Source:
NYTBy MICHAEL SCHWIRTZ
Published: June 15, 2010
The thick black pillars of smoke which rose for days from ethnic Uzbek neighborhoods had thinned out, and shaken citizens were lining up to board government buses that had been commissioned to take them to the airport. At the border, where thousands of refugees have been stranded without clean water or medical care, 40 tons of medical supplies, aid blankets and tarpaulins were due to be delivered by the International Committee for the Red Cross. Planeloads of food were also expected to arrive on Wednesday from Amman, Jordan, and Kabul.
News was spreading on Tuesday about the arrest of Maksim Bakiyev, the youngest son of ousted former president Kurmanbek S. Bakiyev, as he landed a rented private plane in an airport in the southern English county of Hampshire. The provisional government in Bishkek on Tuesday said Maksim Bakiyev had orchestrated rioting in the multi-ethnic cities of Osh and Jalalabad so that his father could return to power.
“It was a carefully planned operation conducted by the enemies of the interim government,” said Alzambek Atambayev, first deputy head of the interim government. “The information available to our special services confirms that all of these measures were funded by the Bakiyev family, particularly his youngest son Maksim Bakiyev.”

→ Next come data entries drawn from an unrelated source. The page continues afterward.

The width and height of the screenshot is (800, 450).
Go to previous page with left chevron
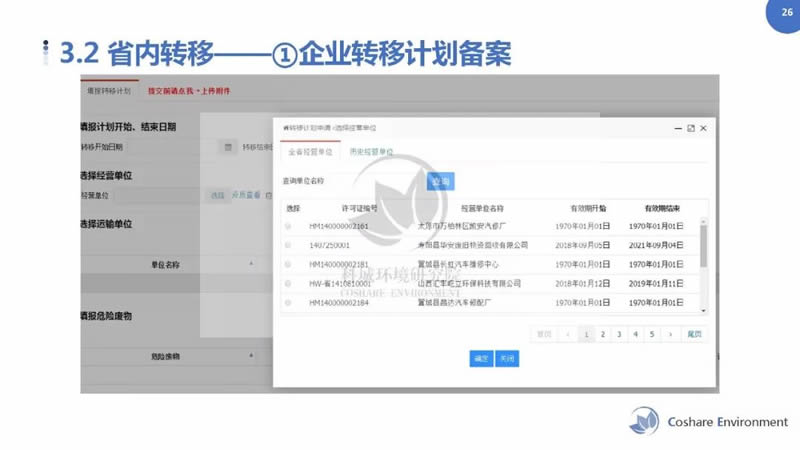coord(568,334)
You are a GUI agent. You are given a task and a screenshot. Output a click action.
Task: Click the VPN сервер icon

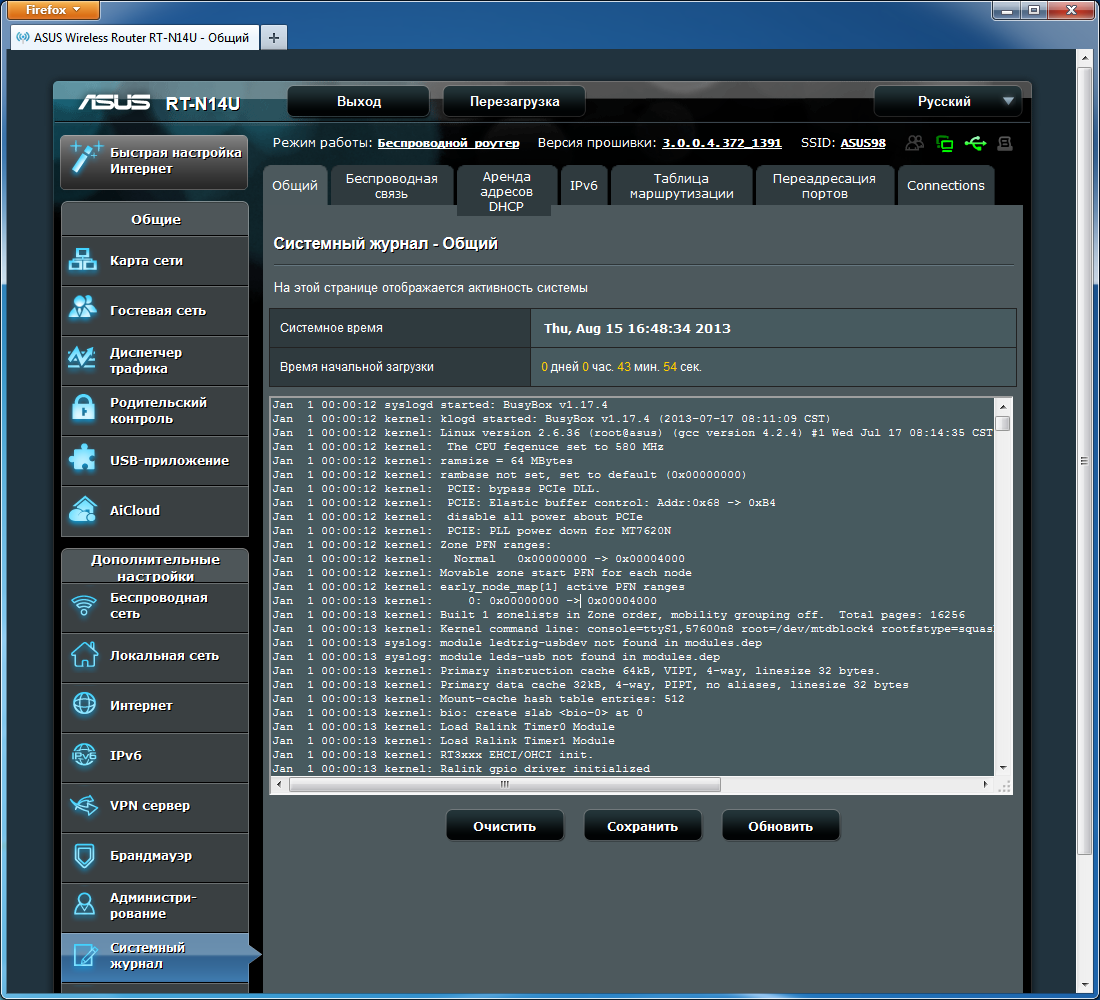coord(82,806)
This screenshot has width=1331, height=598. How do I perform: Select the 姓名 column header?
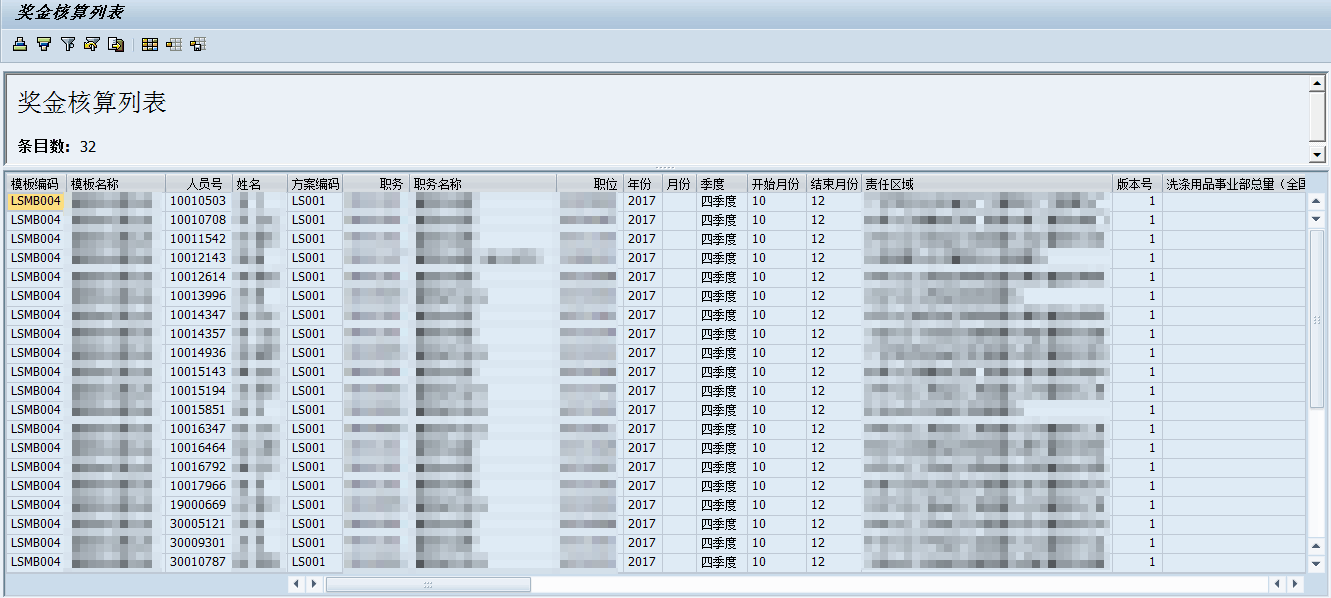click(x=258, y=184)
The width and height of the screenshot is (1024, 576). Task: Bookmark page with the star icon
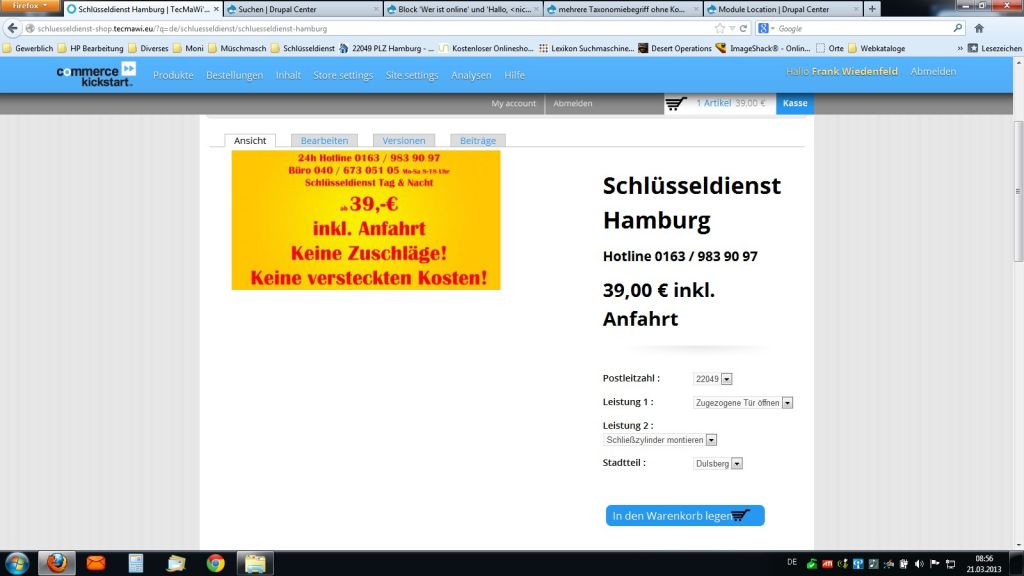click(x=720, y=28)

Both sides of the conflict were calling on Russia to step in, saying third-party peacekeepers were needed to defuse standoffs between Uzbeks and Kyrgyz. But an emergency meeting of the Collective Security Treaty Organization, a regional alliance dominated by Russia, ended on Monday without a commitment to send in troops, though President Dmitri A. Medvedev called the situation “intolerable” and intimated that troops could be deployed if conditions worsened.